Saturday, January 27, 2024

Russian Businesses Blocking Regime Efforts to Draft Their Employees to Fight in Ukraine

Paul Goble

            Staunton, Jan. 24 – Facing a worker shortage and demands by those who remain for higher pay, Russian businesses have been working to block regime efforts to identify and then draft their employees to fight in Ukraine by hiding information about them from the military commissariats, according to a new investigation by the Cherta news agency. 

            This problem last year grew to such an extent that as of October 1, the Russian government imposed higher penalties on businesses that failed to provide lists of their employees so that the regime’s military commissariats could identify men for service in Ukraine (cherta.media/story/nikto-ne-xochet-chtoby-sotrudnikov-posylali-kuda-to-voevat/).
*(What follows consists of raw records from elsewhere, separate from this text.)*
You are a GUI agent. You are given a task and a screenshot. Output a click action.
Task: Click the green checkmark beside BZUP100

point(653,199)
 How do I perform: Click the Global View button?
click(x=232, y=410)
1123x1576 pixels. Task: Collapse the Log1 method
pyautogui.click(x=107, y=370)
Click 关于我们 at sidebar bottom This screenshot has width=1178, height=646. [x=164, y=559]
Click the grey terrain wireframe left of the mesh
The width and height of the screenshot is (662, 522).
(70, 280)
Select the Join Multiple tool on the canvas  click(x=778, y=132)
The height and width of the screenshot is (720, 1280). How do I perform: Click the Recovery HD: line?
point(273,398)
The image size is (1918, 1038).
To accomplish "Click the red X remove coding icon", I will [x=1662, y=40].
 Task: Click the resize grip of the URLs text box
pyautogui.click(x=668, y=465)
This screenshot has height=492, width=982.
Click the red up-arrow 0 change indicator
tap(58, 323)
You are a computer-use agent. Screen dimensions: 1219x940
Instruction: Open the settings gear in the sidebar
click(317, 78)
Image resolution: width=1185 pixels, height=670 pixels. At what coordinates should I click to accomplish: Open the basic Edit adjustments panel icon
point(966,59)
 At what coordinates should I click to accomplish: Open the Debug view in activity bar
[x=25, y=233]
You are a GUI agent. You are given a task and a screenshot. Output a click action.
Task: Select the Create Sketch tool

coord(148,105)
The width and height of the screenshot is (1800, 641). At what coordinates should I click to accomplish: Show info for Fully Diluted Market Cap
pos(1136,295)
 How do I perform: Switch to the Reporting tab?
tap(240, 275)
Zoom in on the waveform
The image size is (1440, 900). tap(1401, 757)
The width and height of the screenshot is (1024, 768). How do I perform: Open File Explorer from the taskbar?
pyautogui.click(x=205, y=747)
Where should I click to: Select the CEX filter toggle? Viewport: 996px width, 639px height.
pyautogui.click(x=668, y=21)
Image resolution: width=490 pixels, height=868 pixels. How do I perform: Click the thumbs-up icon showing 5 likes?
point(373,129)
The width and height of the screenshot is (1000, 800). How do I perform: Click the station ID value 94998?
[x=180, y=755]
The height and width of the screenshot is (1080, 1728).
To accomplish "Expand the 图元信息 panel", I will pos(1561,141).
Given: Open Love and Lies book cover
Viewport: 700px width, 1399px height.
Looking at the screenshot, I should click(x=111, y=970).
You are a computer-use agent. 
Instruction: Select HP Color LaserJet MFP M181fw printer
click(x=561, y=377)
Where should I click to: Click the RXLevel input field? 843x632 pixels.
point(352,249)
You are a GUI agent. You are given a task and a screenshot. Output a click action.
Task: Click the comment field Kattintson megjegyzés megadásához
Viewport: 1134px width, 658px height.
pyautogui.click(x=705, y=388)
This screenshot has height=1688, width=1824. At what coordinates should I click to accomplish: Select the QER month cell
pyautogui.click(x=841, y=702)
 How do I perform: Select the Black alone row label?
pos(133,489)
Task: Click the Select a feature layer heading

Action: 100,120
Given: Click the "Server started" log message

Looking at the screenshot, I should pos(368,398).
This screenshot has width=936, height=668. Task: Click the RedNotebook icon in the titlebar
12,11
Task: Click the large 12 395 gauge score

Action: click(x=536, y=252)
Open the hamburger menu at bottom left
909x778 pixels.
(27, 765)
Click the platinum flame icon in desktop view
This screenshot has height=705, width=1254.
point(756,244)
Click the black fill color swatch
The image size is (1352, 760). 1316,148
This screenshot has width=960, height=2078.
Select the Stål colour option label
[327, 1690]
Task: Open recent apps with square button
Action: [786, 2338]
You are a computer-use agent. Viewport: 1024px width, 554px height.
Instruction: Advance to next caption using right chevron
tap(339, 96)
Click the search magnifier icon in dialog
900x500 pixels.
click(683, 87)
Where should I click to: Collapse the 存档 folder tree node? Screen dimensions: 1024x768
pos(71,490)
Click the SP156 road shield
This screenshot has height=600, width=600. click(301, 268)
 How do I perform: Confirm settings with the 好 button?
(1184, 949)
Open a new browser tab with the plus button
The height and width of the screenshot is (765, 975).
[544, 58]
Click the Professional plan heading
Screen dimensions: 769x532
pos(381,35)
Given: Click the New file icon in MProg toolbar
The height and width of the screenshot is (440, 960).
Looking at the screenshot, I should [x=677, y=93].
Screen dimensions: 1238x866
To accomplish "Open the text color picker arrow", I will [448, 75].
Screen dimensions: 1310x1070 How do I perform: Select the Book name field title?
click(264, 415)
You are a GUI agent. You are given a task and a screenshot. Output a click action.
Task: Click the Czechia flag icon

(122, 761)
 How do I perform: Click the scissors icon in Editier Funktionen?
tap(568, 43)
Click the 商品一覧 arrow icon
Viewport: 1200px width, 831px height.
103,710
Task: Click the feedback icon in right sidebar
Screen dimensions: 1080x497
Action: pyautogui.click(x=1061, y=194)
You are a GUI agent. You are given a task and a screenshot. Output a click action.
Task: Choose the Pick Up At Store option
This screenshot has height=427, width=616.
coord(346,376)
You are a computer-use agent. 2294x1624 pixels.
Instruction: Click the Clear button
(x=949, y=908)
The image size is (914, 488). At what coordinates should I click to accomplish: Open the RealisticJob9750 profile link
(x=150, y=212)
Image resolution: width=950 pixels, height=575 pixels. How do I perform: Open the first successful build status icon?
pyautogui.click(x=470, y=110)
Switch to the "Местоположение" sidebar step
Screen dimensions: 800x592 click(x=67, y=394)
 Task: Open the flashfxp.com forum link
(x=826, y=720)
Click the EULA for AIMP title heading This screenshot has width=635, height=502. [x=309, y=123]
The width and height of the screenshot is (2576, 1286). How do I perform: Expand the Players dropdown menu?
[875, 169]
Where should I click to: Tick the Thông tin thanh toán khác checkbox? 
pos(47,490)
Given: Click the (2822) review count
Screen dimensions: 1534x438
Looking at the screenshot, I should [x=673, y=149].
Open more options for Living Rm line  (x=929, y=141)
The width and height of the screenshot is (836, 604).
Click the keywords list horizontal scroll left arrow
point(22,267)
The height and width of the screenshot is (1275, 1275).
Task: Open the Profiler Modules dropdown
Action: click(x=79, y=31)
            But the penalties are still not so great and the likelihood that the authorities will impose them in any particular case – most employees of the military commissariats are elderly -- personnel offices with which Cherta journalists spoke say, that businesses have felt compelled to follow the letter of the law if it gets in the way of their operations and profits.

            Moreover, the investigation found, companies have a variety of strategies that allow them to hide employees from the military commissariats: They can spin off parts of their business into smaller portions that aren’t required to do this reporting, or they can change the status of employees to contractors about whom the government does not require businesses to report.

            Indeed, blocking employees from being drafted may be one of the reasons why the number of self-employed workers is skyrocketing, with one in five members of the Russian workforce now in that category (windowoneurasia2.blogspot.com/2024/01/one-in-five-russian-workers-now-self.html).